You know that the government just shut down and that you could build a better website than Healthcare.gov. But I'll bet that you didn’t know that the federal deficit is at a five-year low.

The Treasury Department is out with the results of this year’s budget, and 2013 was a good year for American spending. The deficit has fallen a whopping 37% since 2012. The deficit, or gap between what the government spent and what they took in, totaled just 4.1% of gross domestic product. To put it in perspective, that number was over 10% when Obama took office.

Source: The Washington Post

This is the first time that deficit number has been below 5% of the GDP, and below $1 trillion, since 2008 and the beginning of the recession. This is the best we’ve done in five years, and we should be singing about it from the rooftops. But nobody seems to care, probably because Americans think the exact opposite is happening with the federal deficit — they think it’s growing.

For voting “reducing budget deficit” as a top priority for the president and Congress (second only to the economy and jobs), not many Americans actually know what’s going on with it. A Google consumer survey taken in August asked, “How do you think the U.S. Federal Government's yearly budget deficit has changed since January 2010?” Almost 40% of the respondents answered that it “increased a lot.” Yikes. This is the kind of deficit decrease that debt hawks have been asking for, and the Americans don't even register.

Worse still, a February survey conducted by Bloomberg saw only 6% of respondents correctly identify the federal budget as getting smaller. That’s right — 94% of this country doesn’t know that what they asked for is happening. And that’s a big problem.
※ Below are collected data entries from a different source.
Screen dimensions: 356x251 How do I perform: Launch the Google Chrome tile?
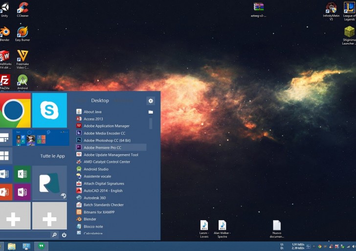click(15, 110)
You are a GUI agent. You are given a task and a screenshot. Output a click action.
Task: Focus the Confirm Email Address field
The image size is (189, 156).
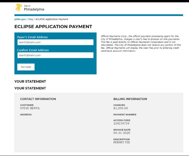pos(55,55)
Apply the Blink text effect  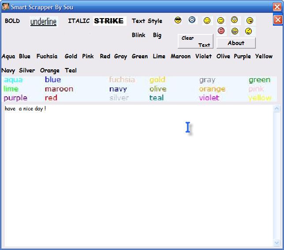(x=138, y=35)
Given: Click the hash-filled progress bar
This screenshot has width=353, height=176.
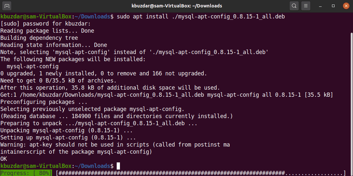Looking at the screenshot, I should click(x=200, y=173).
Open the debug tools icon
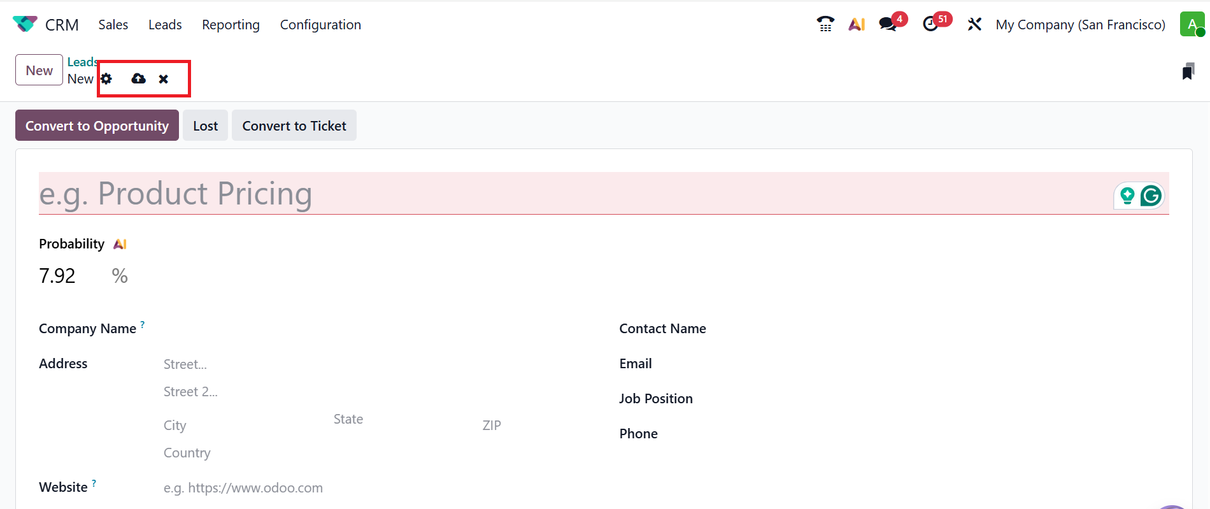 click(x=974, y=24)
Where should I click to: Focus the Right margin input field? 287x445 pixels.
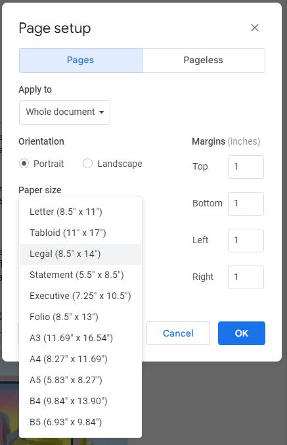tap(246, 277)
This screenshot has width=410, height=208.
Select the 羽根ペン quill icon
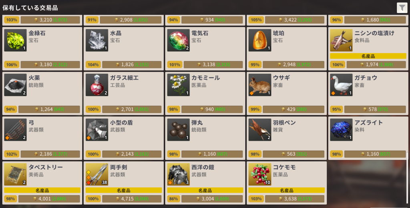(x=260, y=130)
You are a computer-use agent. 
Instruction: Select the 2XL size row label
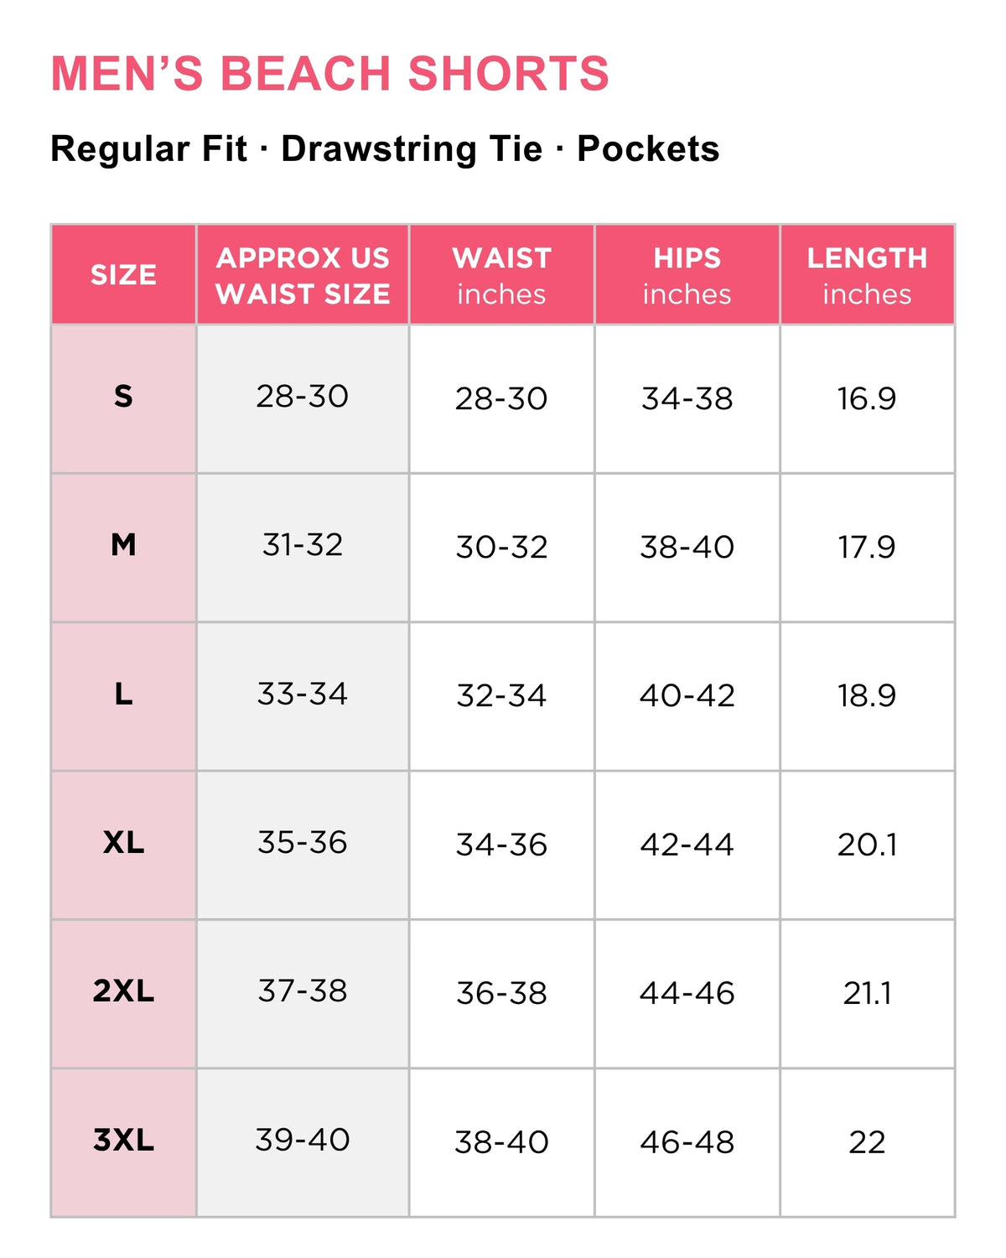point(123,993)
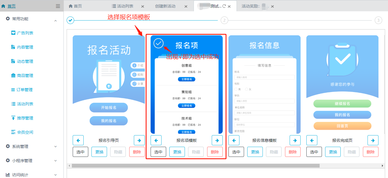Click the refresh icon on active tab
Screen dimensions: 388x178
tap(224, 6)
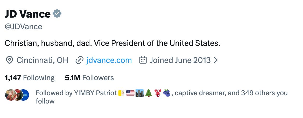Click the American flag emoji

[130, 93]
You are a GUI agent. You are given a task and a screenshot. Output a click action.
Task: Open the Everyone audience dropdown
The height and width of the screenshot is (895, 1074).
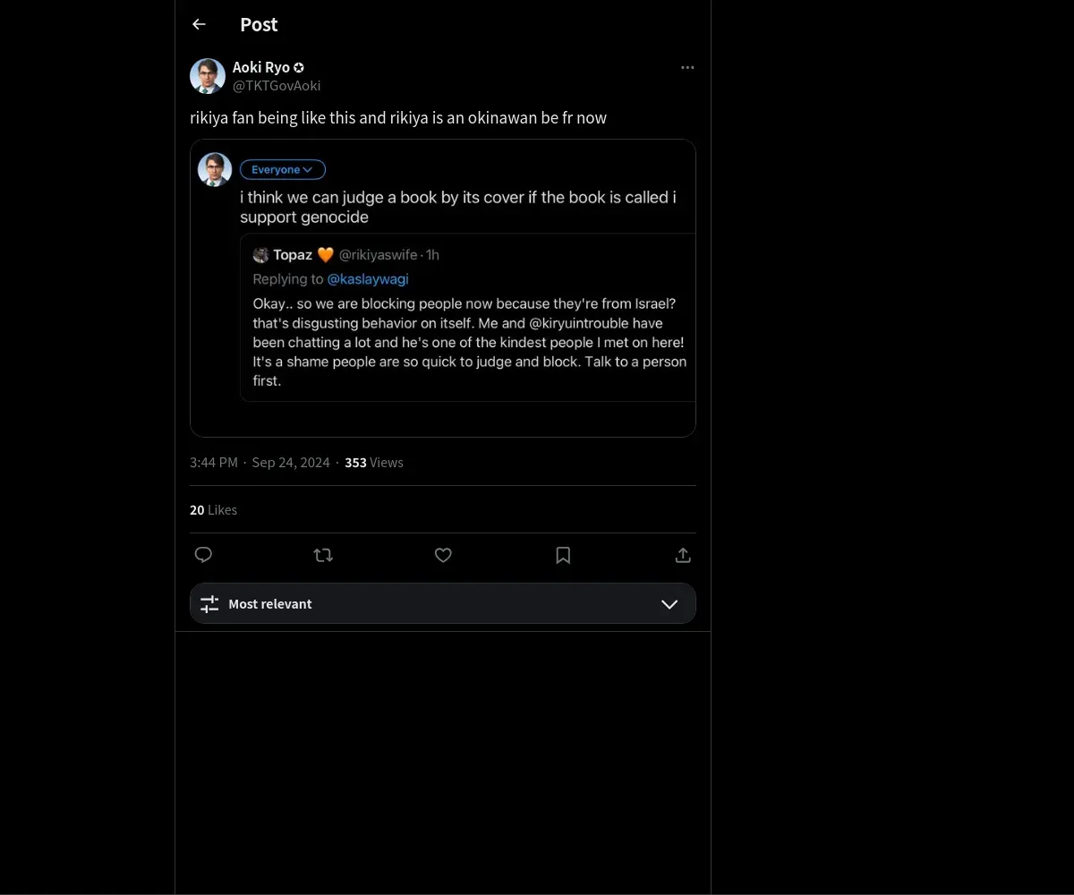click(x=282, y=170)
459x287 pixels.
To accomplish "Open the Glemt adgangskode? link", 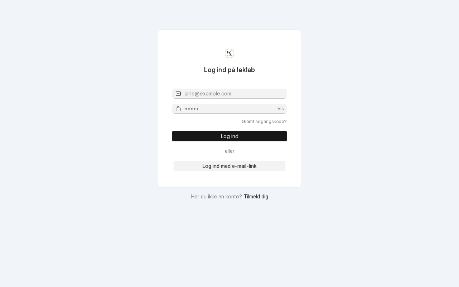I will click(264, 122).
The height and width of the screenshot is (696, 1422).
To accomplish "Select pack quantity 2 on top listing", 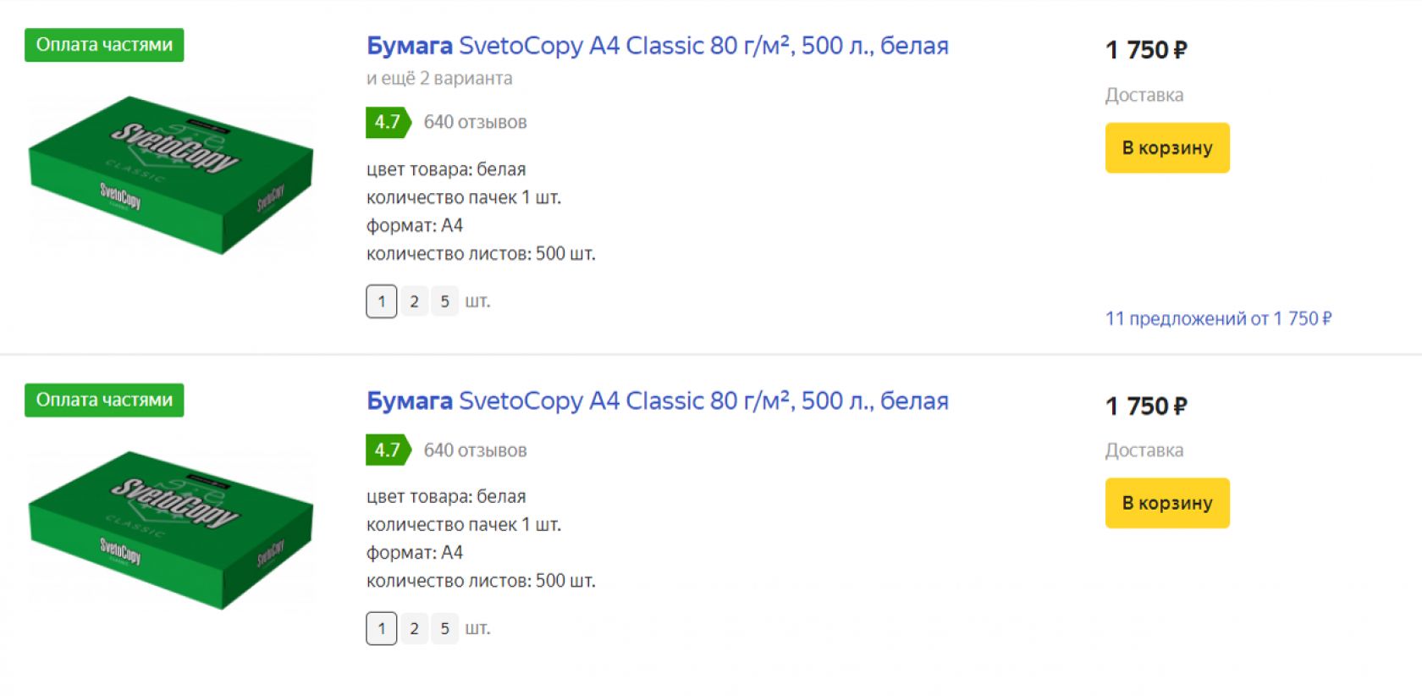I will pos(414,301).
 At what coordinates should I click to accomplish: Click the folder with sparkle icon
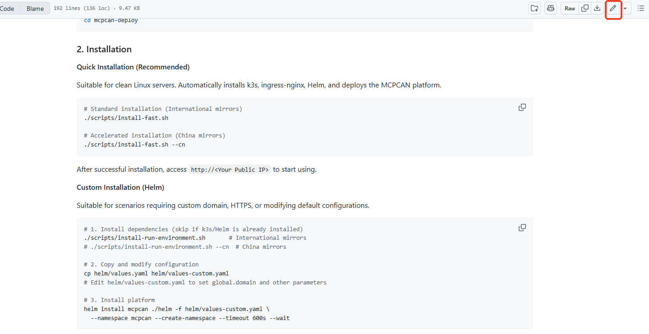click(x=534, y=9)
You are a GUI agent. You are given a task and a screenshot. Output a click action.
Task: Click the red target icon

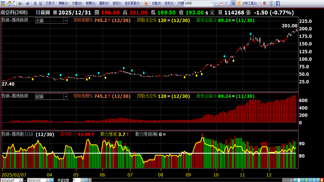coord(265,3)
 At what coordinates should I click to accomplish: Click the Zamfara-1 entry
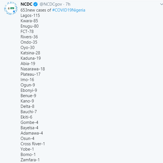30,160

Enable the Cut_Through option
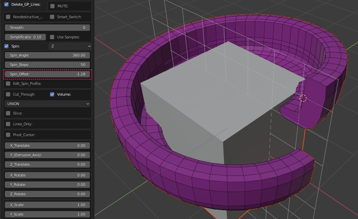pyautogui.click(x=8, y=94)
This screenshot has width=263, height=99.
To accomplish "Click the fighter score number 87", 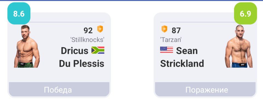I will coord(176,30).
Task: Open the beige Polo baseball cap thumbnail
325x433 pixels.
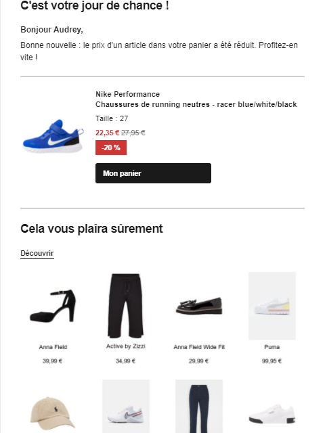Action: pos(53,413)
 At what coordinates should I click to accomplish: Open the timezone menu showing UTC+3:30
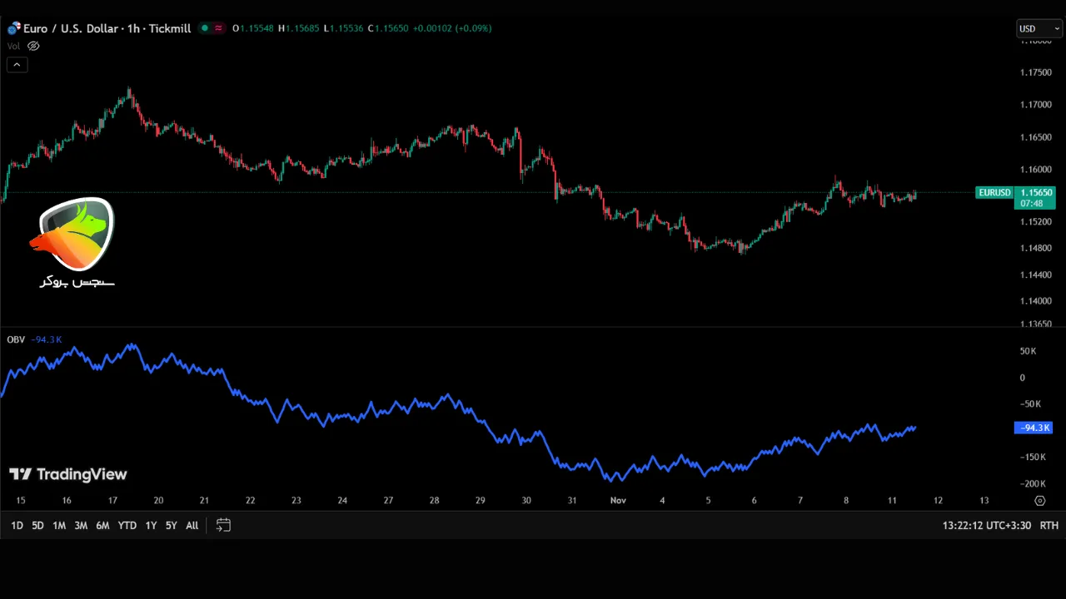[987, 526]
The deficit has been plummeting for years now. It’s embarrassing that we still think it’s growing. Is it simply from not knowing the difference between debt and deficit? It is because we’re too focused on Obamacare? (Although as Jimmy Kimmel showed, many Americans don’t know what that is, either.) Or is it just that the news media gives us what we want to hear — bad news?

The fact that the national deficit is shrinking doesn’t change the reality that there are still major challenges ahead for the government's finances. But it is a fact, and an accomplishment, and we should treat it as that.